Novel Thoughts on Scripting and Languages

Andrew Dalke adalke at mindspring.com
Wed Jan 8 15:36:51 EST 2003


James Huang wrote:
> This is an example of scripting:
> 
>   sendMail
>      from:  'me at here.com'
>        to:  'a at b.com, b at c.com'
>        cc:  'd at e.com'
>   subject:  'test test'
>    attach:  'bin.jar'
>      body:  [[*
>                 blah blah blah
>                 blah blah
>             *]]
>  htmlBody:  [[*
>                 <html><body><b>Blah</b> blah
>                 </body></html>
>             *]]
>  ;

As compared to programming which would let you specify the MIME
type for the attachment, or compose the content dynamically instead
of from a file, and say that the htmlBody is multipart/mixed instead
of multipart/alternative, or include PDF as one of the possible
alternatives?

Here's an example of something I don't see 'nicely' doable with
your API.  I want to send email to my clients.  For each client I
want to include a little graph (say a bandwidth usage graph) which
is automatically generated from my database.  In Python I can do
all this without having to explicitly use a temporary file.  It
seems that you have to create a temp file, which then means you
need to worry that the current directory is writeable or that there
isn't some sort of attack possible in your common-writeable
temporary directory.  (Hence not as 'nice'.)

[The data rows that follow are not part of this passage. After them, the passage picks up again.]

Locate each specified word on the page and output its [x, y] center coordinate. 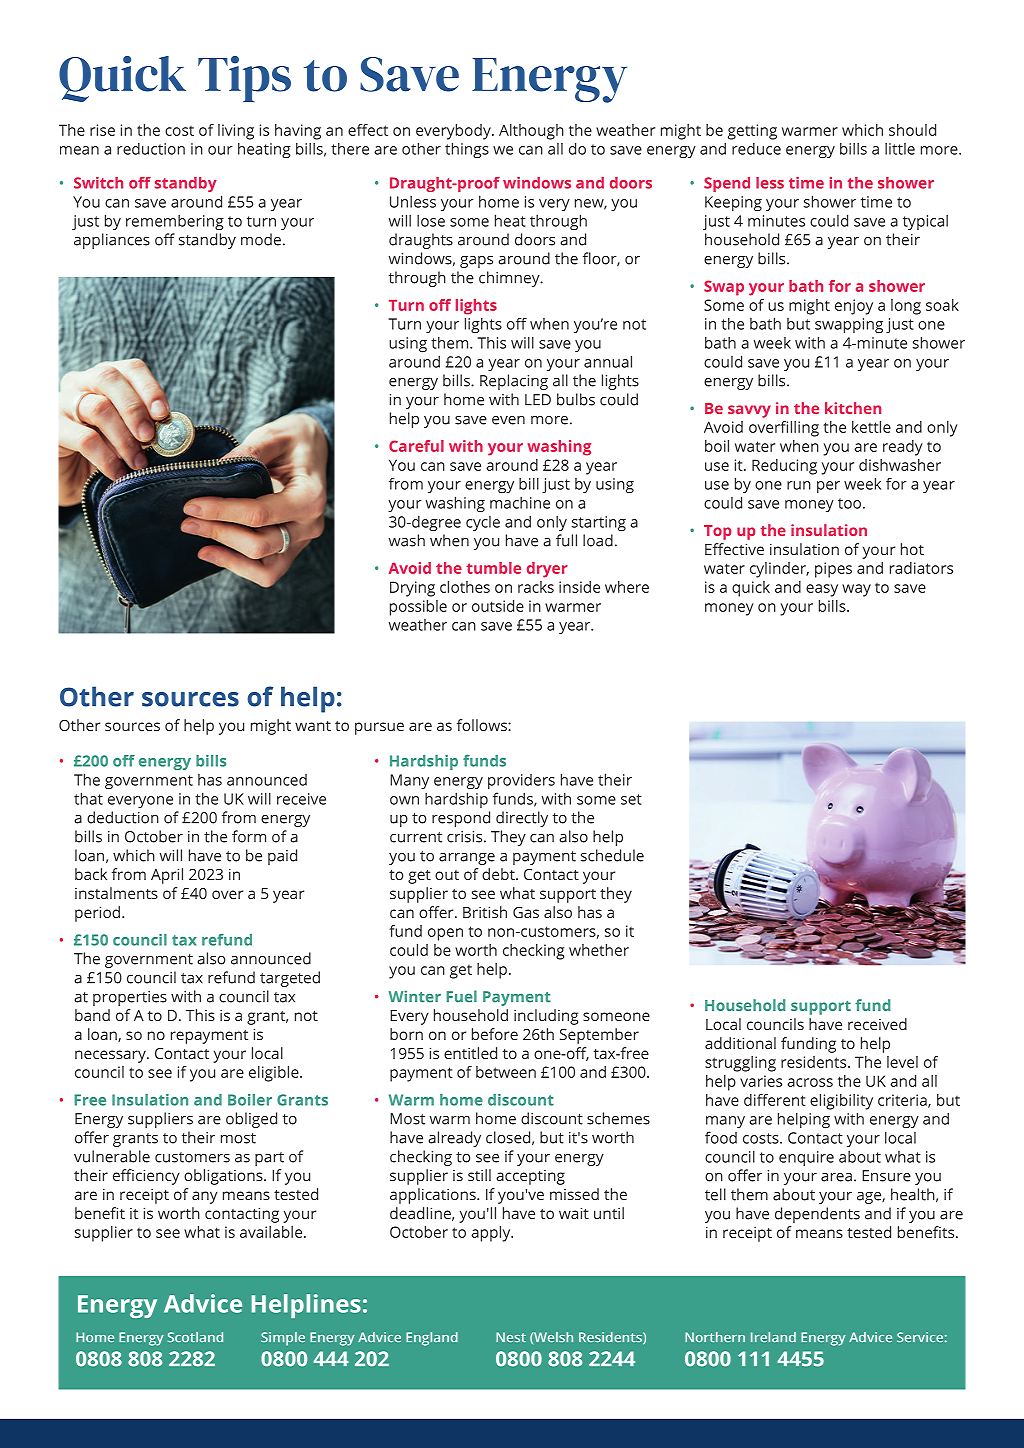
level [902, 1062]
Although [531, 132]
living [236, 132]
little [900, 149]
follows [483, 725]
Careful [416, 446]
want [313, 726]
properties [130, 998]
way [856, 590]
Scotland [195, 1337]
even [508, 420]
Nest [511, 1337]
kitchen [853, 408]
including [546, 1017]
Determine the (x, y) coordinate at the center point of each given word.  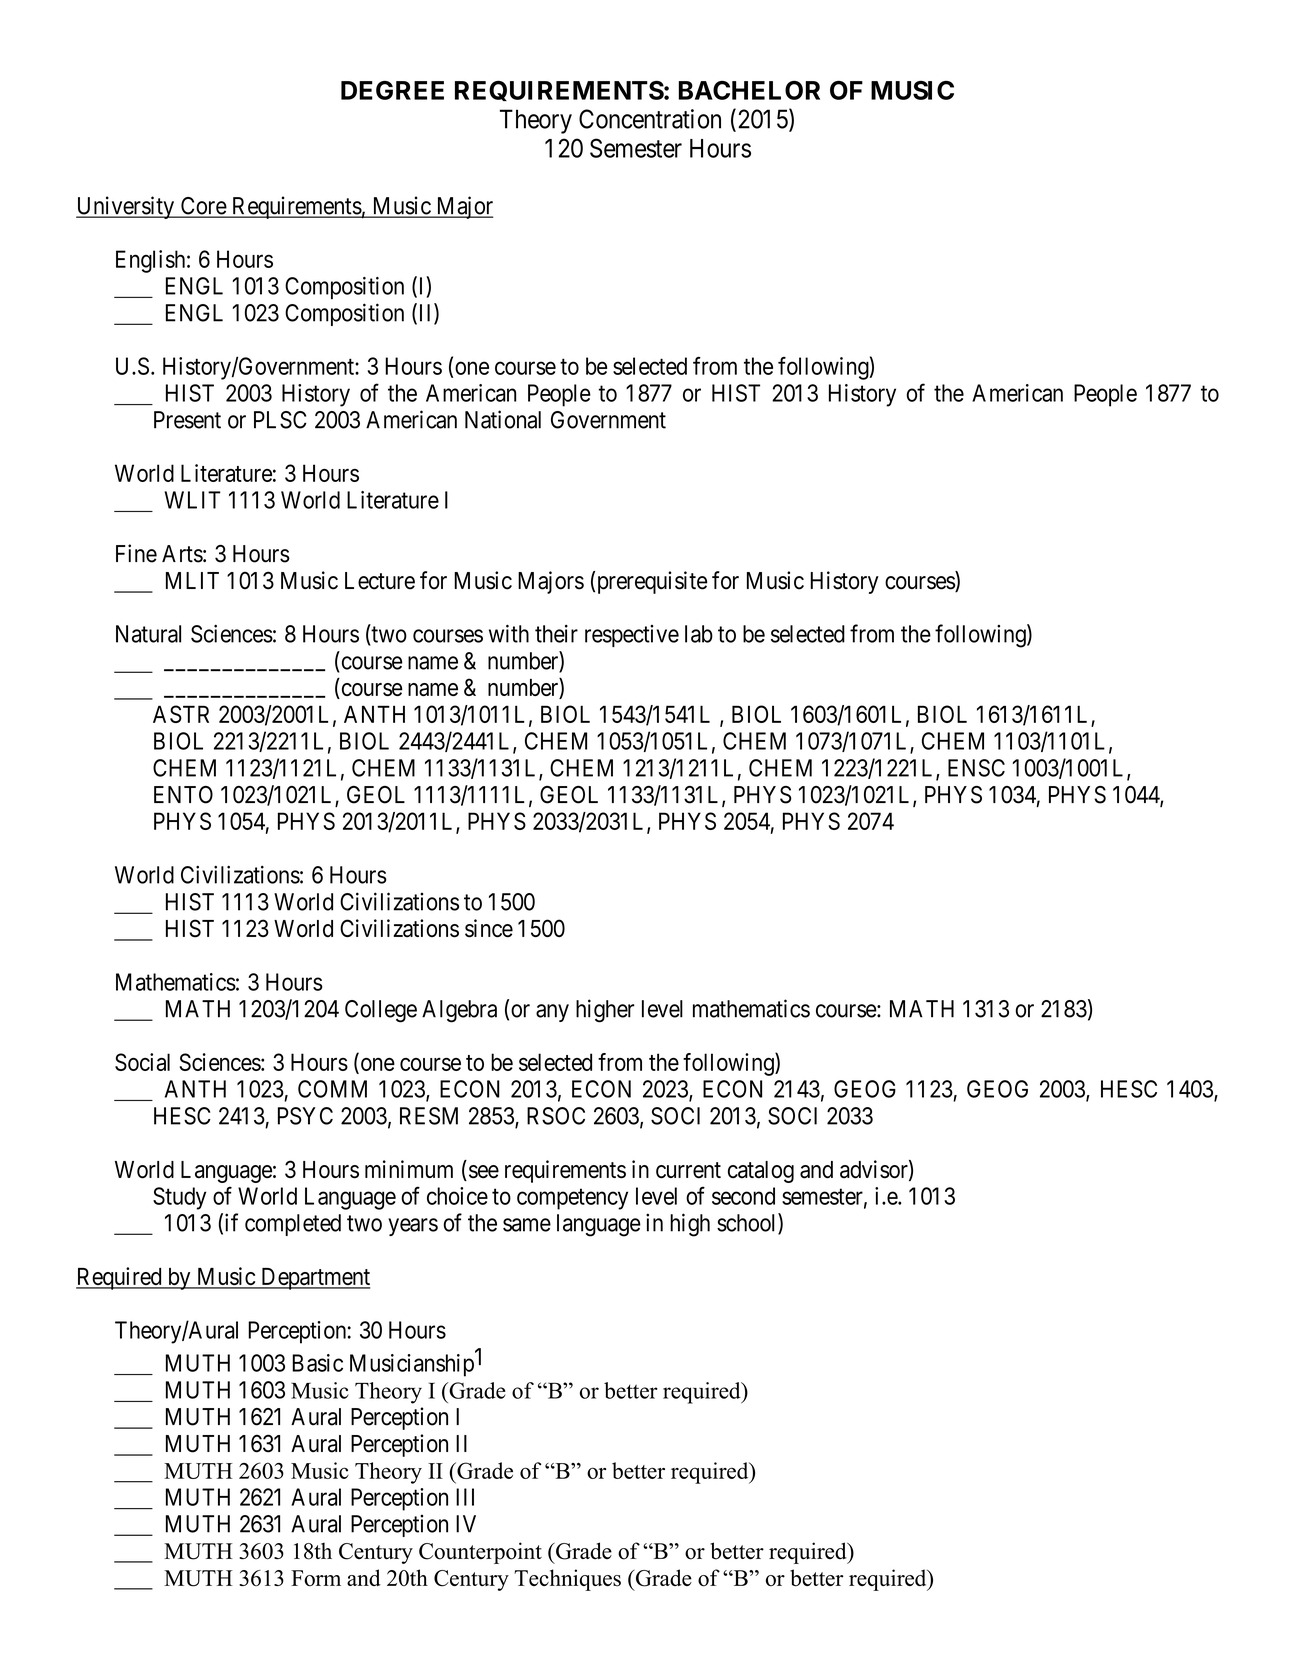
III (465, 1497)
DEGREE (392, 90)
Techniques (567, 1580)
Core (203, 207)
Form (316, 1578)
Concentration (650, 119)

I also wonder if there are problems sending headers which use
multiple character sets.  You only allow one character set for all
of the header.  Suppose my name is Peréz (in the From line) but
I want to send a Subject in Japanese?  Now, I don't know enough
about character sets to know if this is a problem (perhaps Hebrew
and Japanese might be a problem?) or even if email programs allow
this.  But I do know the email spec for encoding in the header
does allow intermixing multiple character sets in even the same
header line -- and Python's API supports it.

Anyway, if these limitations are part of scripting then I
prefer programming, where I can easily define a new function for
the special (though common!) case you have above.

There is an argument for making a programming language which is
easy to use so that non-programmers can work with it -- the
"Computer Programming For Everyone" idea.  That must be balanced
by the fact that while the common case is common, the special
cases are needed, even for beginners.